Entries on target coordinates
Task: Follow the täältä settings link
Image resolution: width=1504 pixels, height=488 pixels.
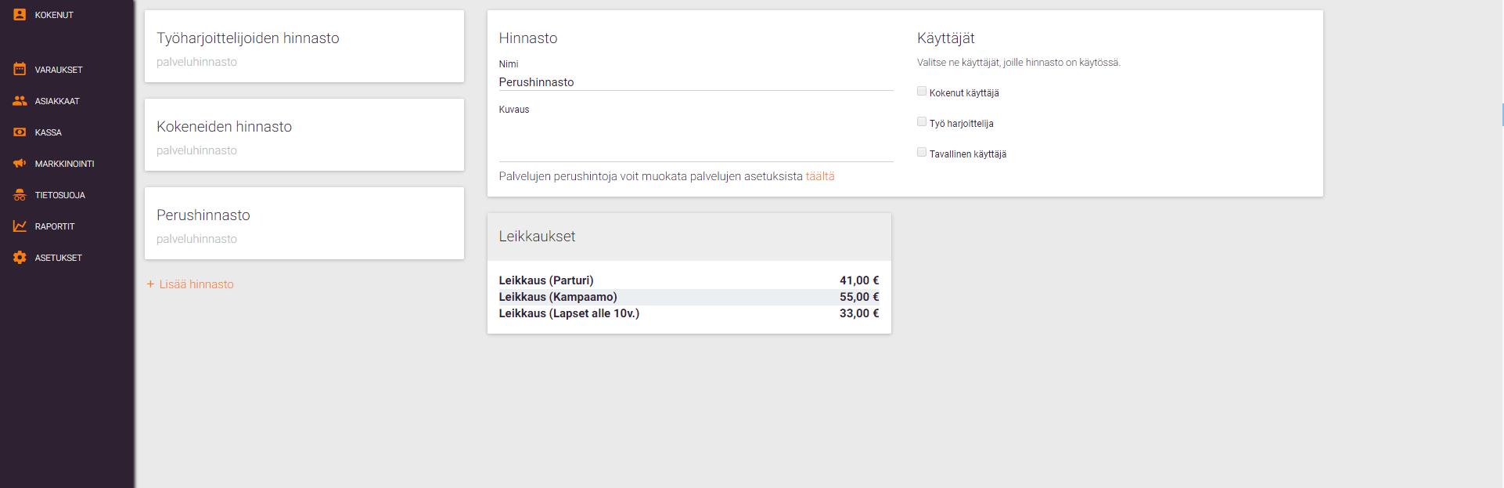Action: pyautogui.click(x=819, y=176)
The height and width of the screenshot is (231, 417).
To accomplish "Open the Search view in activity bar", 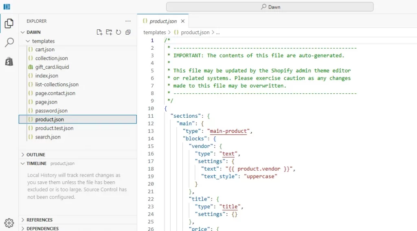I will tap(9, 42).
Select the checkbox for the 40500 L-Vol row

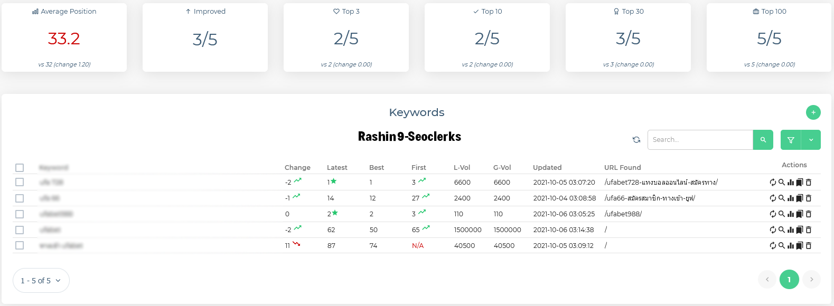[20, 245]
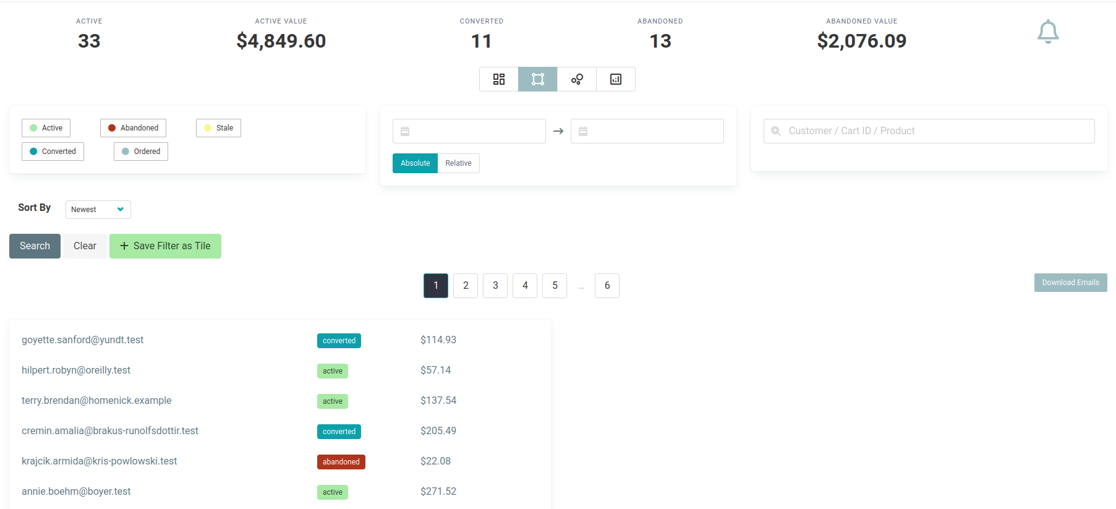The width and height of the screenshot is (1116, 509).
Task: Click the start date calendar icon
Action: tap(405, 131)
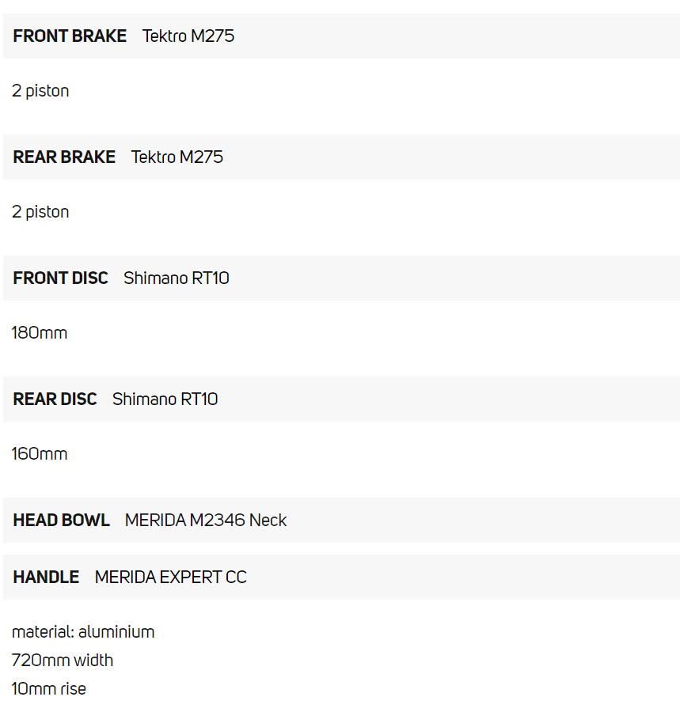Click the 160mm rear disc size
The image size is (680, 712).
click(40, 454)
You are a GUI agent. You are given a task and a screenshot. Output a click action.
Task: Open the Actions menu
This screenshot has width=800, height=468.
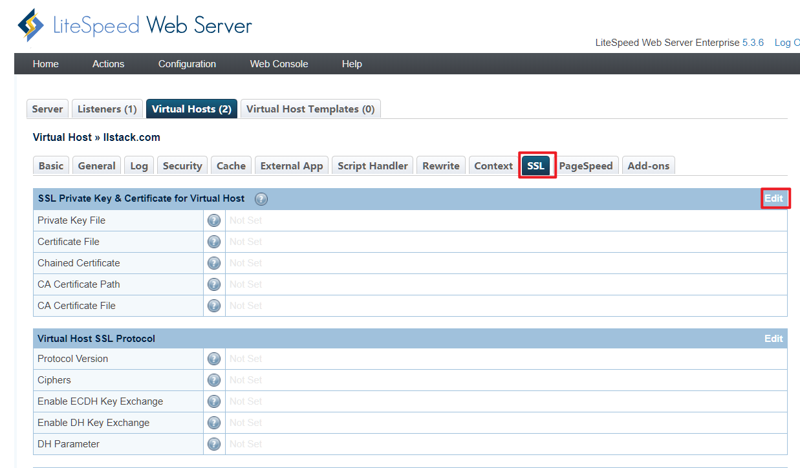pyautogui.click(x=108, y=64)
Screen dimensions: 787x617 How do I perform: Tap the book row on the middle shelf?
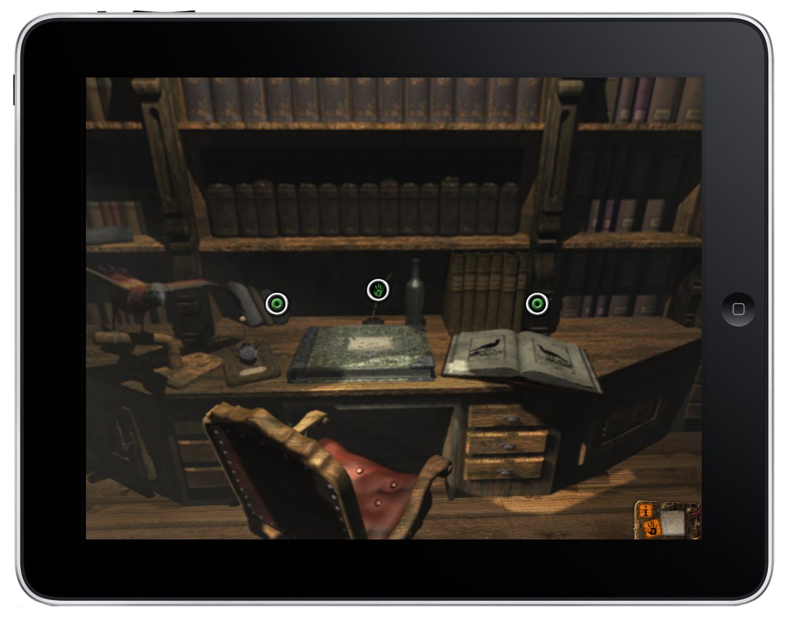[363, 208]
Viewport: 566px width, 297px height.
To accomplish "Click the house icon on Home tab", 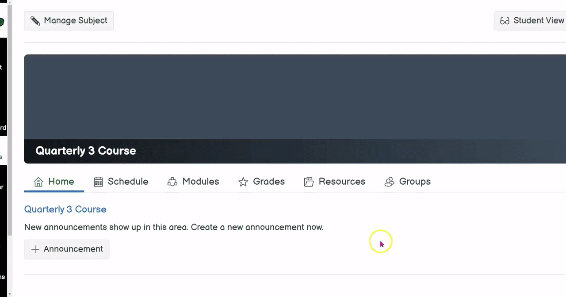I will tap(38, 182).
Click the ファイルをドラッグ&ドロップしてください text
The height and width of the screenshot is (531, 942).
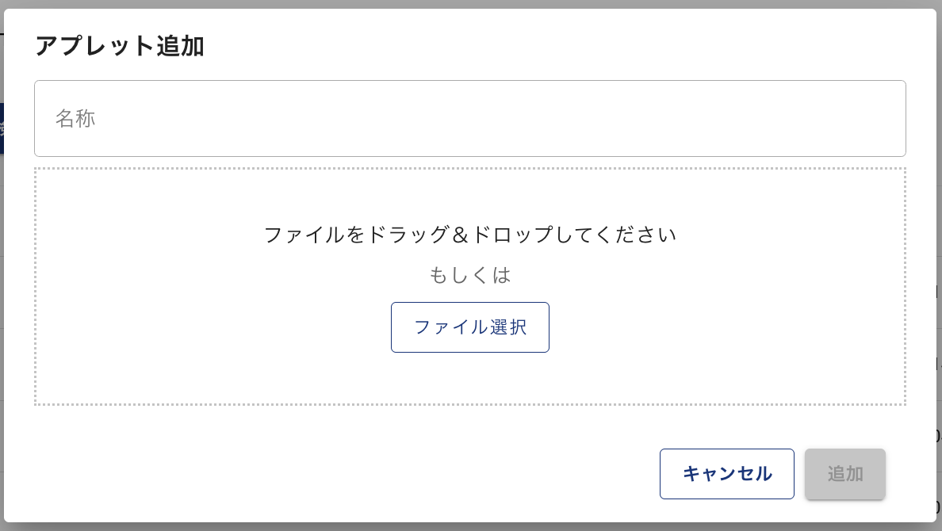(x=469, y=235)
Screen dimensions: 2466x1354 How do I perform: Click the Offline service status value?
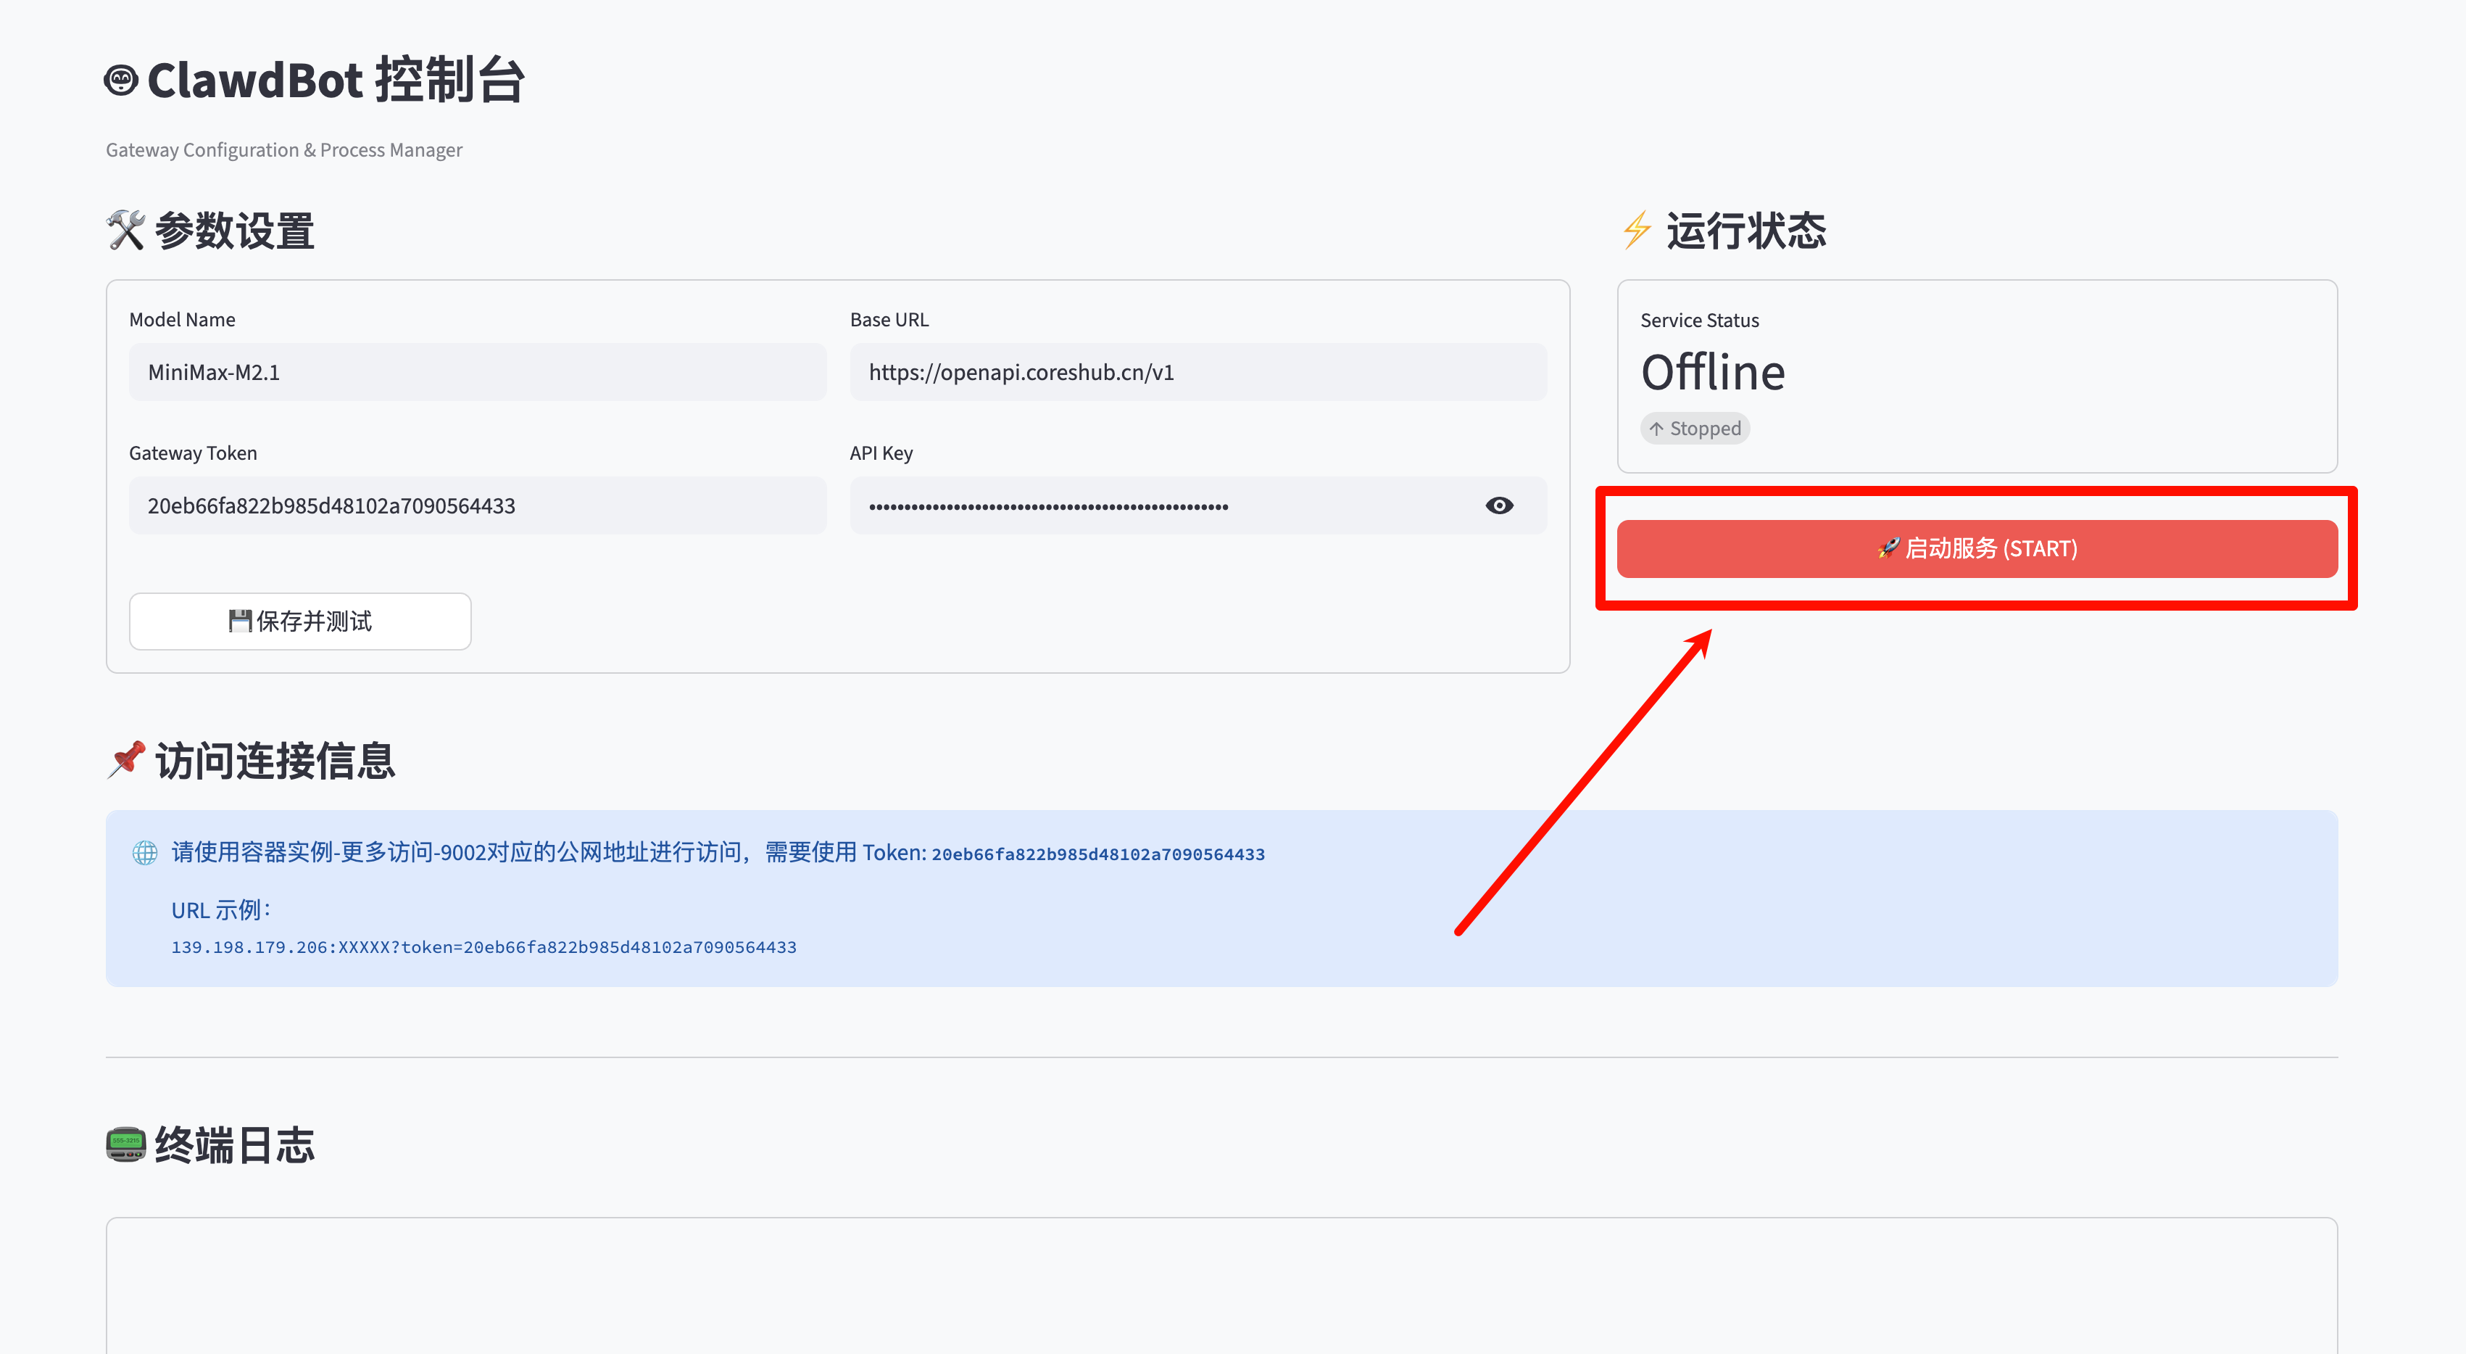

# Short exercise:
From the data above, copy every line that contains the string "perform", matching case exactly.

# Complete output:
Screen dimensions: 787x617 How do I perform: Tap the book row on the middle shelf?
Screen dimensions: 2466x1354 How do I perform: Click the Offline service status value?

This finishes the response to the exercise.